_WORK INSTRUCTIONS:_ Your answer should be the lines of the material that include the word "This".
▼▼▼
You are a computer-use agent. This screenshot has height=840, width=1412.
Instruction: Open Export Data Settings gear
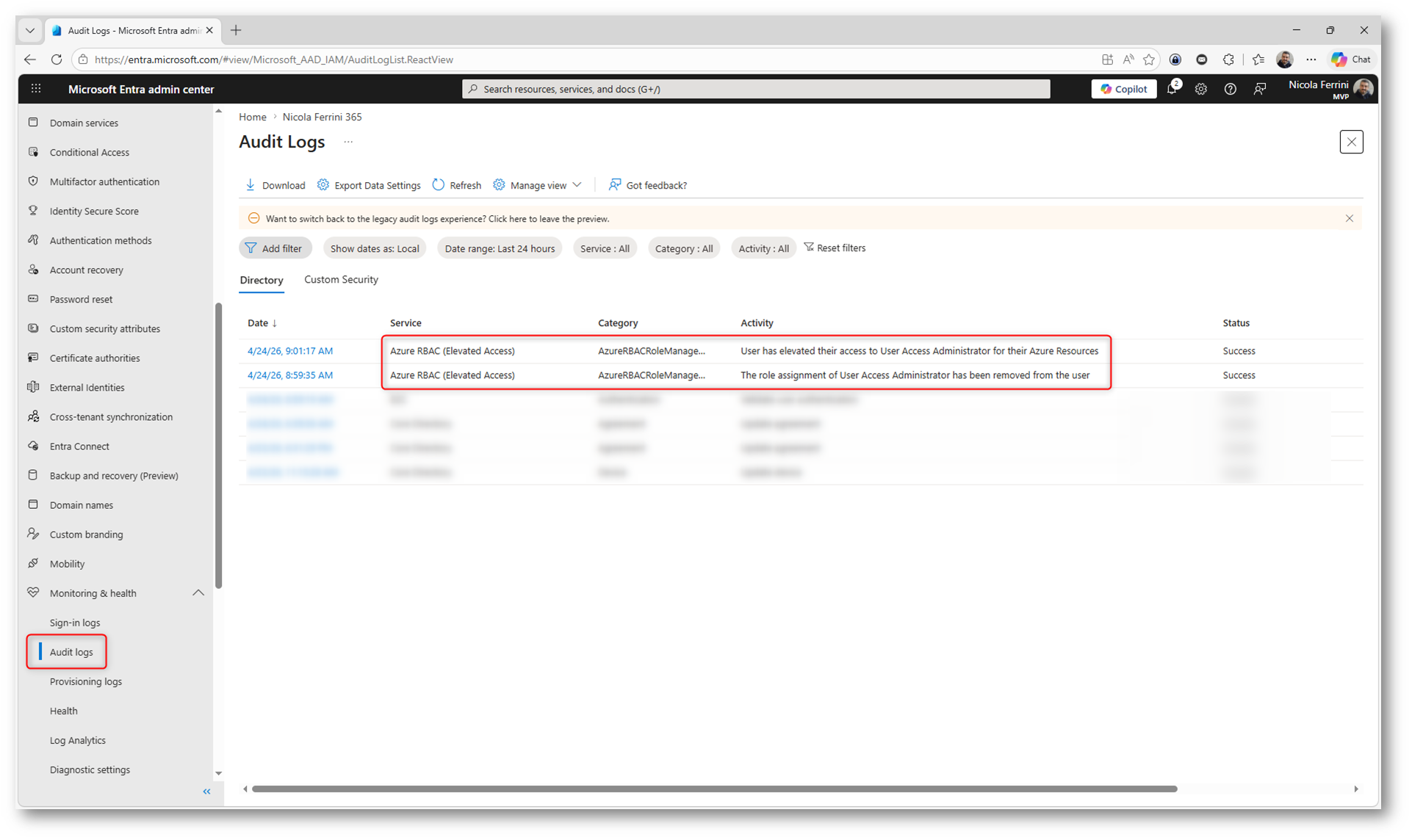pos(323,185)
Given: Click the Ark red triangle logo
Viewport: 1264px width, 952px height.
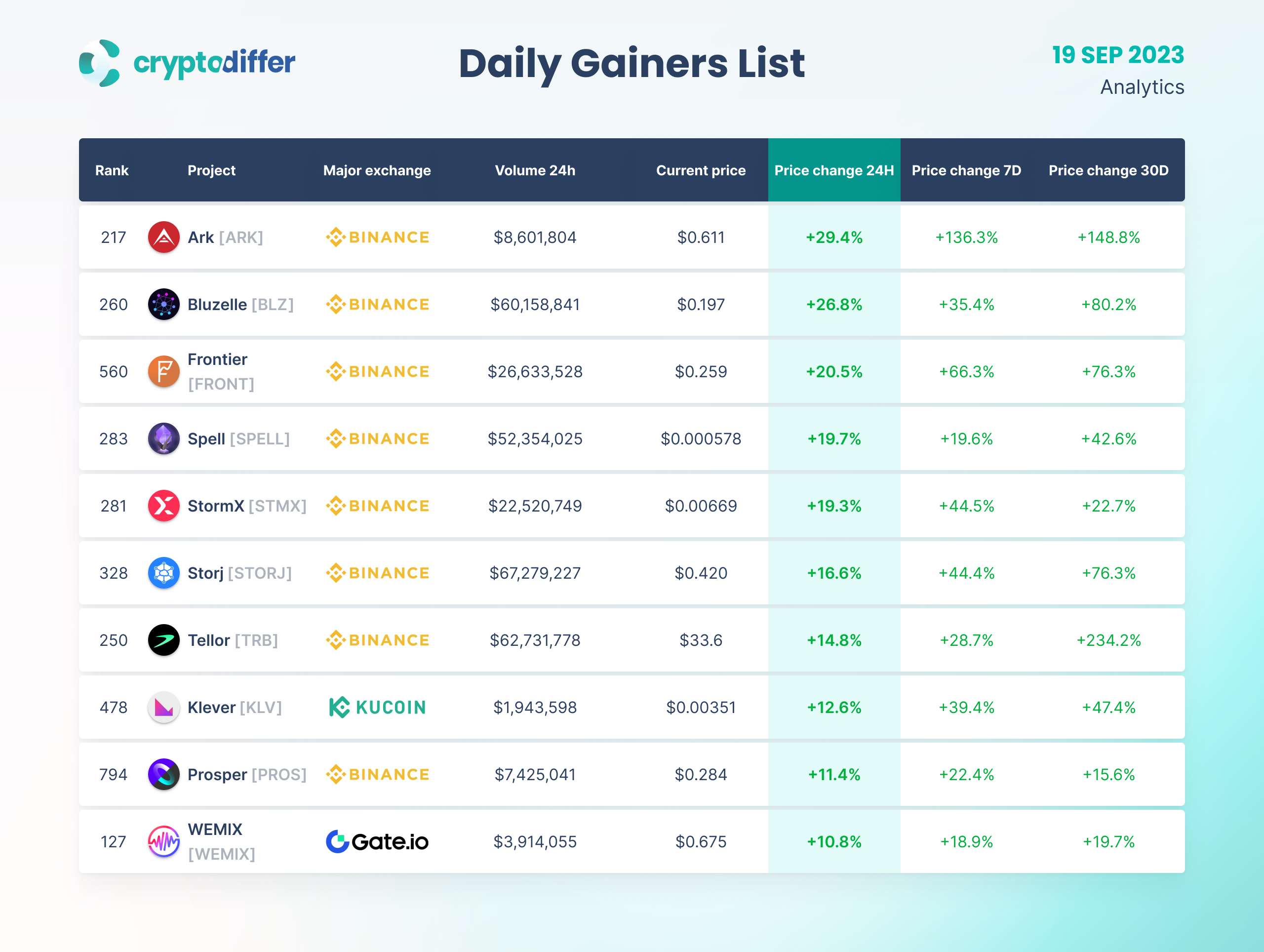Looking at the screenshot, I should pyautogui.click(x=163, y=237).
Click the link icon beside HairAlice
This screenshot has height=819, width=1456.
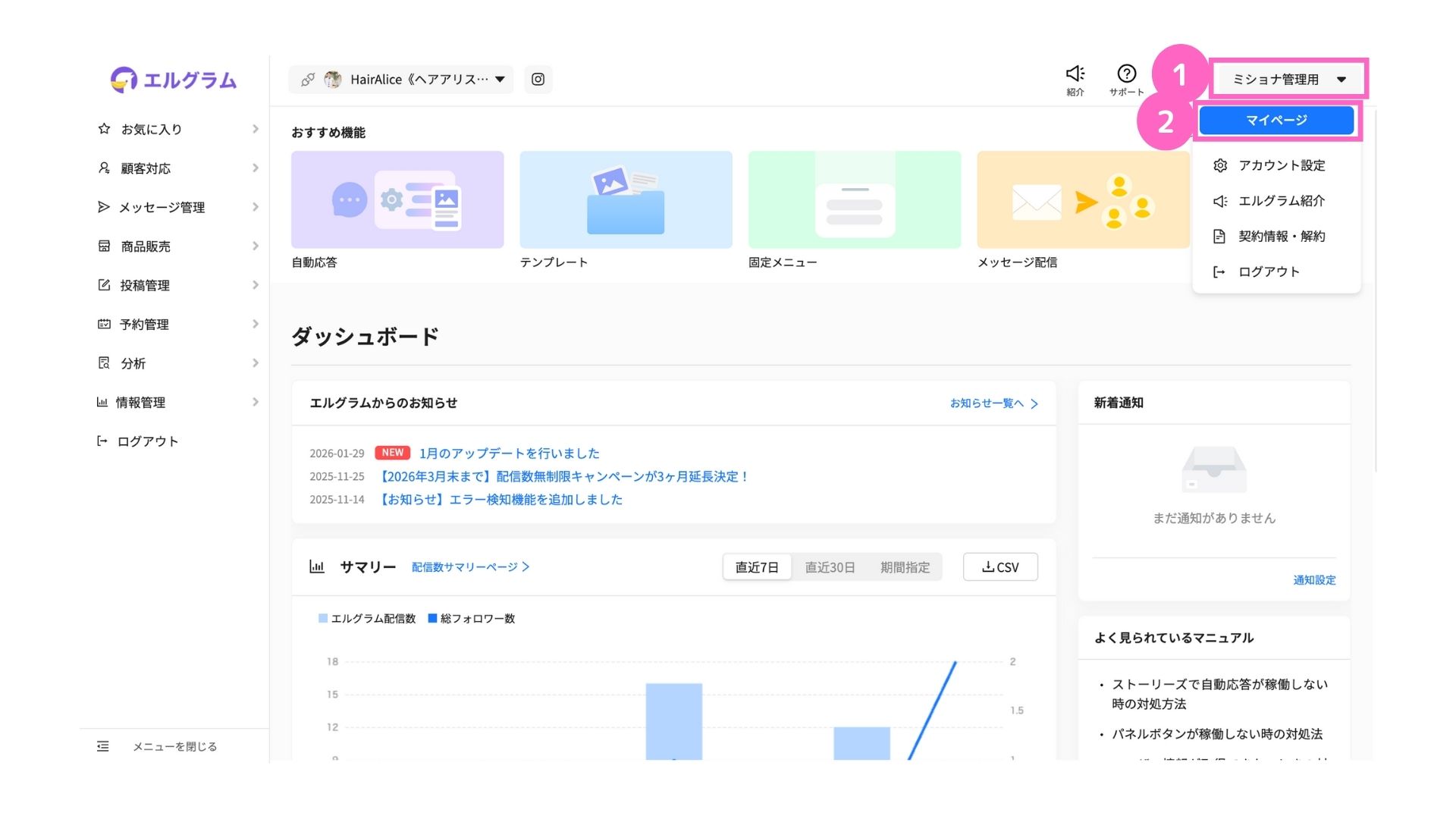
▲▲▲
_RESULT:_
You are a computer-use agent. This screenshot has height=840, width=1412.
This screenshot has height=819, width=1456.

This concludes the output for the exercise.